Rewrite each line of the records as a row in a Markdown table, with columns headed "Row" and "Line". Leave out any blank lines.
START
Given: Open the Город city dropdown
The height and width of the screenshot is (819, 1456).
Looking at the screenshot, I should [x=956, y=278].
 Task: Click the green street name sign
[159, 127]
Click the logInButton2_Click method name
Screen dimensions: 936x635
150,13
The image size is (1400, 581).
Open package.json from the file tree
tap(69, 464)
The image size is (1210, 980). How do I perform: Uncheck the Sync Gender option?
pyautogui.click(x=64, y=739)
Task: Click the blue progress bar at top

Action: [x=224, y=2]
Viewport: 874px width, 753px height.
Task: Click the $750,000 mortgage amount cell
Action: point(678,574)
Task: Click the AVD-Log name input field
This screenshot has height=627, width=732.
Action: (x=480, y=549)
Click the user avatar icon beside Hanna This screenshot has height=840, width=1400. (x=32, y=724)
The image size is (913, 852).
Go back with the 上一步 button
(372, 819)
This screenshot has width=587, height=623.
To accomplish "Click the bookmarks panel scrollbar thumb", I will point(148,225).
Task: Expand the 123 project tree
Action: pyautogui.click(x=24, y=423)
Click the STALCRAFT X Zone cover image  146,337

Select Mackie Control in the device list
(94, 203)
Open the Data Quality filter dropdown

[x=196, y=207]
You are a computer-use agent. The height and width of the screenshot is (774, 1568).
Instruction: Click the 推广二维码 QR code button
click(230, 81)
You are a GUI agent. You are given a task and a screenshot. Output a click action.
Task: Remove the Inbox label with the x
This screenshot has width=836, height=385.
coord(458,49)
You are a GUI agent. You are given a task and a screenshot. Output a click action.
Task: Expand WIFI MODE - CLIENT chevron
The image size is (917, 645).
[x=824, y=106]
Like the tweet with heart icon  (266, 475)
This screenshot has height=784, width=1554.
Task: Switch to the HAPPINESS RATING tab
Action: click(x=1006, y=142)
END
The completed task:
| Row | Line |
|---|---|
| 1 | Given: Open the Город city dropdown |
| 2 | The height and width of the screenshot is (819, 1456). |
| 3 | Looking at the screenshot, I should [x=956, y=278]. |
| 4 |  Task: Click the green street name sign |
| 5 | [159, 127] |
| 6 | Click the logInButton2_Click method name |
| 7 | Screen dimensions: 936x635 |
| 8 | 150,13 |
| 9 | The image size is (1400, 581). |
| 10 | Open package.json from the file tree |
| 11 | tap(69, 464) |
| 12 | The image size is (1210, 980). How do I perform: Uncheck the Sync Gender option? |
| 13 | pyautogui.click(x=64, y=739) |
| 14 | Task: Click the blue progress bar at top |
| 15 | Action: [x=224, y=2] |
| 16 | Viewport: 874px width, 753px height. |
| 17 | Task: Click the $750,000 mortgage amount cell |
| 18 | Action: point(678,574) |
| 19 | Task: Click the AVD-Log name input field |
| 20 | This screenshot has height=627, width=732. |
| 21 | Action: (x=480, y=549) |
| 22 | Click the user avatar icon beside Hanna This screenshot has height=840, width=1400. (x=32, y=724) |
| 23 | The image size is (913, 852). |
| 24 | Go back with the 上一步 button |
| 25 | (372, 819) |
| 26 | This screenshot has width=587, height=623. |
| 27 | To accomplish "Click the bookmarks panel scrollbar thumb", I will point(148,225). |
| 28 | Task: Expand the 123 project tree |
| 29 | Action: pyautogui.click(x=24, y=423) |
| 30 | Click the STALCRAFT X Zone cover image  146,337 |
| 31 | Select Mackie Control in the device list |
| 32 | (94, 203) |
| 33 | Open the Data Quality filter dropdown |
| 34 | [x=196, y=207] |
| 35 | You are a computer-use agent. The height and width of the screenshot is (774, 1568). |
| 36 | Instruction: Click the 推广二维码 QR code button |
| 37 | click(230, 81) |
| 38 | You are a GUI agent. You are given a task and a screenshot. Output a click action. |
| 39 | Task: Remove the Inbox label with the x |
| 40 | This screenshot has width=836, height=385. |
| 41 | coord(458,49) |
| 42 | You are a GUI agent. You are given a task and a screenshot. Output a click action. |
| 43 | Task: Expand WIFI MODE - CLIENT chevron |
| 44 | The image size is (917, 645). |
| 45 | [x=824, y=106] |
| 46 | Like the tweet with heart icon  (266, 475) |
| 47 | This screenshot has height=784, width=1554. |
| 48 | Task: Switch to the HAPPINESS RATING tab |
| 49 | Action: click(x=1006, y=142) |